For centroid G and nine-point center N we have
$$\begin{align}
\overline{IG} &< \overline{IO}, \\
2\overline{IN} &< \overline{IO}, \\
\overline{OI}^2 &= 2R\cdot \overline{IN}.
\end{align}$$

The product of the incircle radius and the circumcircle radius of a triangle with sides a, b, c is
$$rR = \frac{abc}{2(a + b + c)}.$$

With circumradius R, sides a, b, c, and medians m_{a}, m_{b}, m_{c}, we have
$$\begin{align}
       3\sqrt{3}R &\geq a + b + c \\[5pt]
             9R^2 &\geq a^2 + b^2 + c^2 \\[5pt]
  \frac{27}{4}R^2 &\geq m_a^2 + m_b^2 + m_c^2.
\end{align}$$

If median m, altitude h, and internal bisector t all emanate from the same vertex of a triangle with circumradius R, then
$$4R^2 h^2\left(t^2 - h^2\right) = t^4\left(m^2 - h^2\right).$$

Carnot's theorem states that the sum of the distances from the circumcenter to the three sides equals the sum of the circumradius and the inradius.

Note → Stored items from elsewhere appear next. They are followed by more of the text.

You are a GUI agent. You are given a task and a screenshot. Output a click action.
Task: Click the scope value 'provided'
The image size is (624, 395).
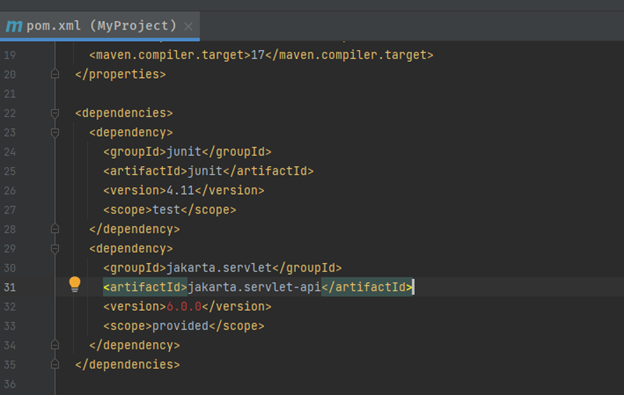click(x=180, y=326)
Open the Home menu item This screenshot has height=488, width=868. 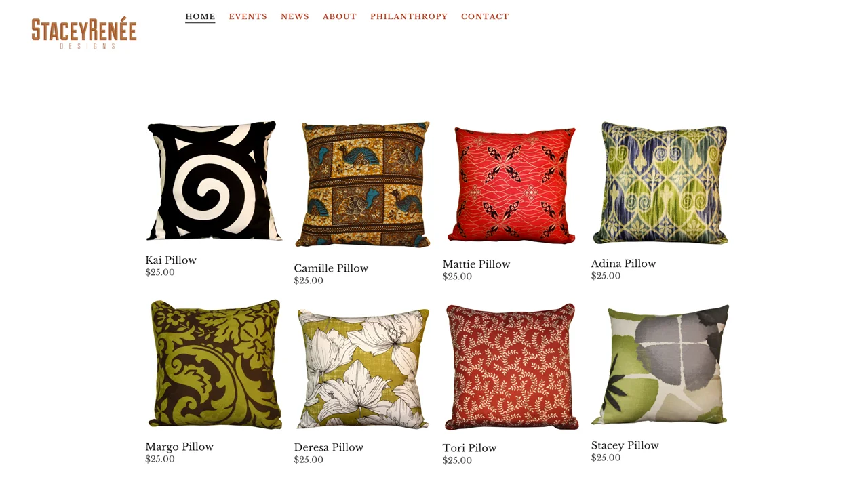(200, 16)
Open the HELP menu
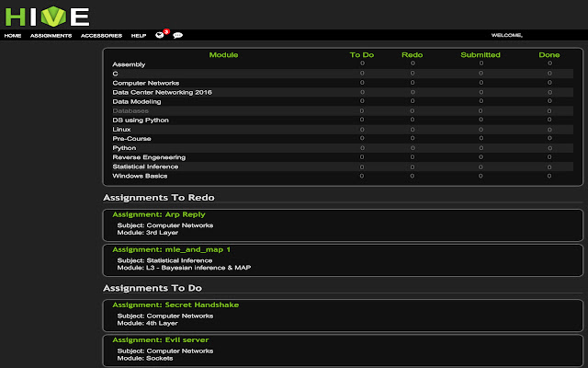This screenshot has height=368, width=588. coord(139,35)
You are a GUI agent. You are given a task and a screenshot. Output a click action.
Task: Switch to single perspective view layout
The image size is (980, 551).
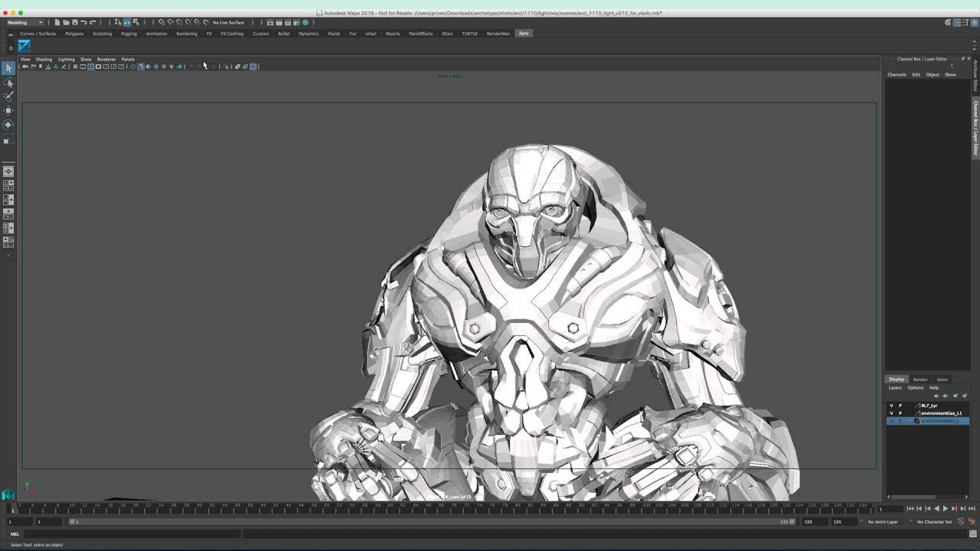pyautogui.click(x=8, y=171)
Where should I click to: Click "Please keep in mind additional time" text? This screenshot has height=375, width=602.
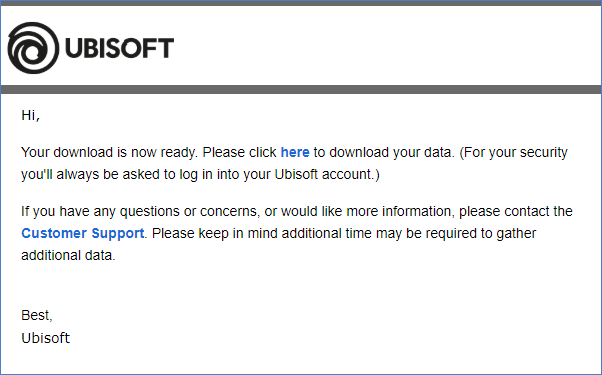point(262,233)
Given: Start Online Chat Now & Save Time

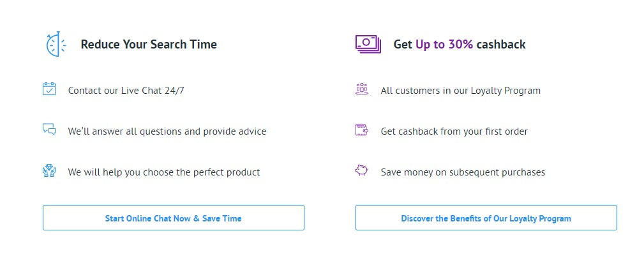Looking at the screenshot, I should [x=174, y=218].
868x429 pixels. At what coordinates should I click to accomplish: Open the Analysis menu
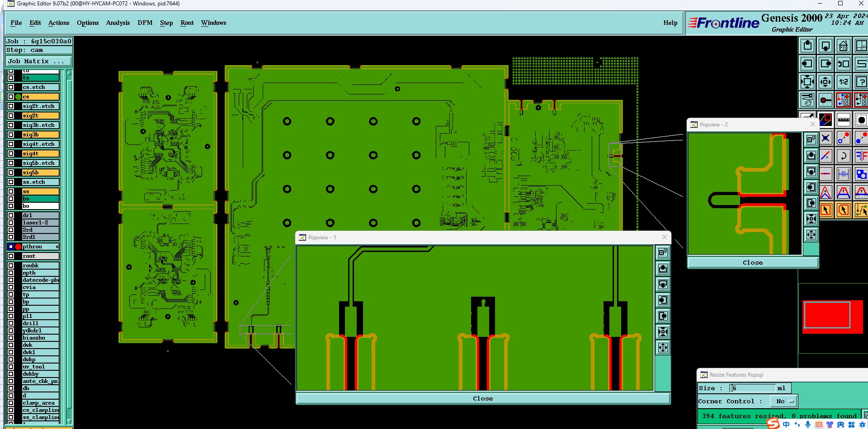coord(118,23)
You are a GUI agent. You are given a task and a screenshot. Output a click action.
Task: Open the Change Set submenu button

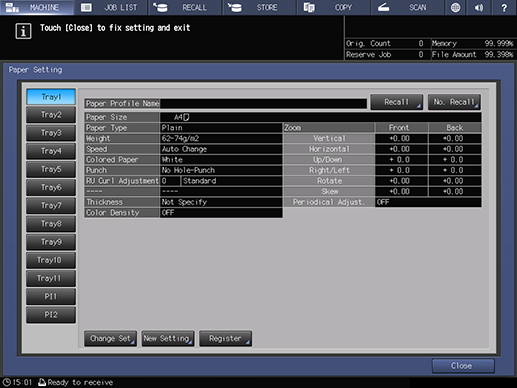(110, 339)
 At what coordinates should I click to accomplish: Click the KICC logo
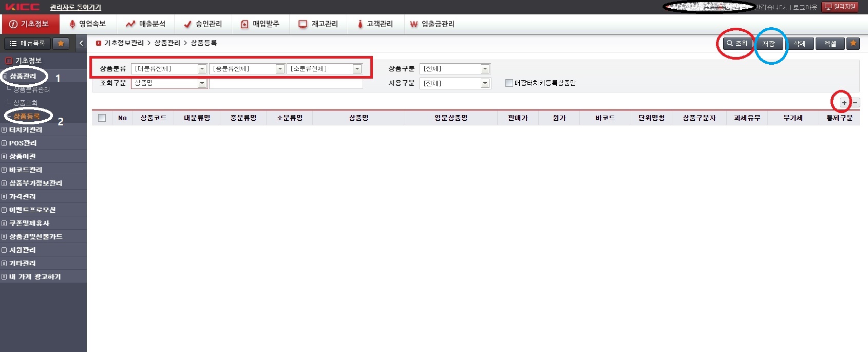(23, 7)
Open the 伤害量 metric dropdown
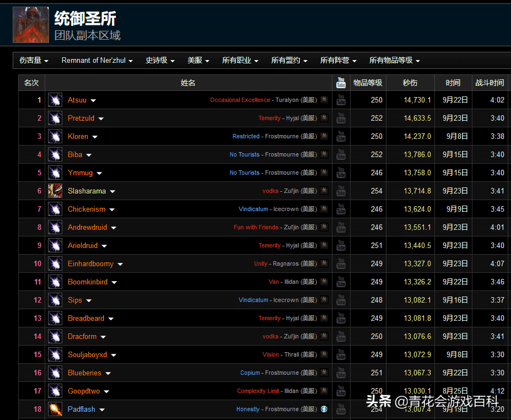 coord(34,61)
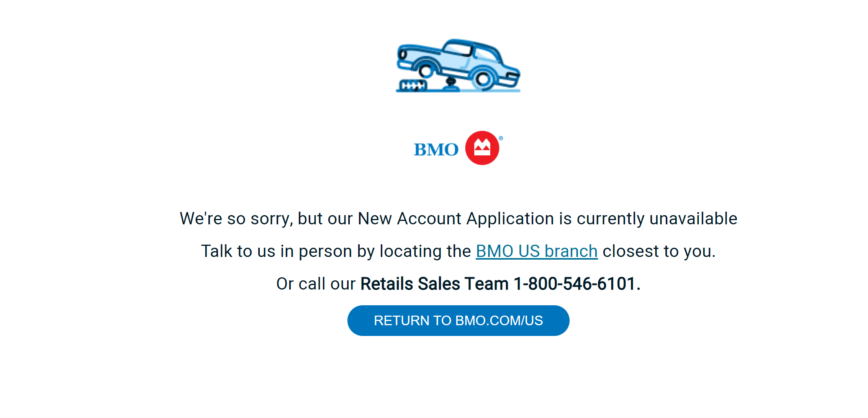The height and width of the screenshot is (418, 868).
Task: Click the blue BMO wordmark text
Action: [436, 150]
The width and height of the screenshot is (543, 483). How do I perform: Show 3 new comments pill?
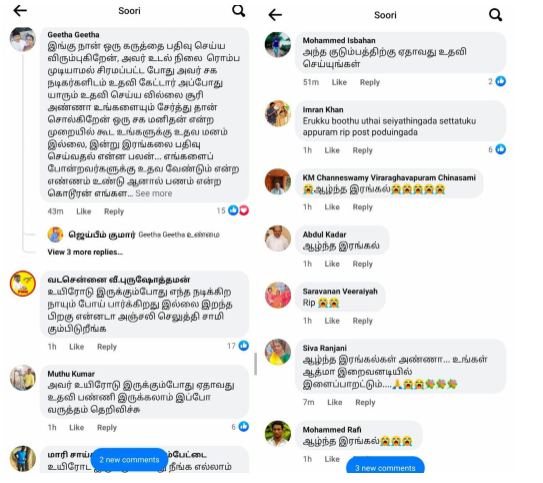[385, 467]
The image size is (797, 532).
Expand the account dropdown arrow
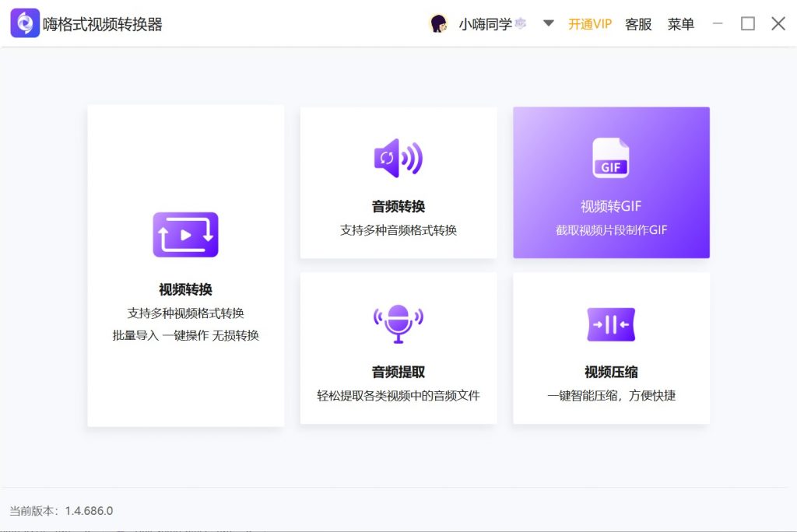point(548,23)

Here a segment's length is considered to be negative if and only if the segment lies entirely outside the triangle.

If a triangle has two particular circles as its circumcircle and incircle, there exist an infinite number of other triangles with the same circumcircle and incircle, with any point on the circumcircle as a vertex. (This is the n = 3 case of Poncelet's porism). A necessary and sufficient condition for such triangles to exist is the above equality $\overline{OI}=\sqrt{R(R-2r)}.$

== Cyclic polygons ==

Cyclic quadrilaterals

A set of points lying on the same circle are called concyclic, and a polygon whose vertices are concyclic is called a cyclic polygon. Every triangle is concyclic, but polygons with more than three sides are not in general.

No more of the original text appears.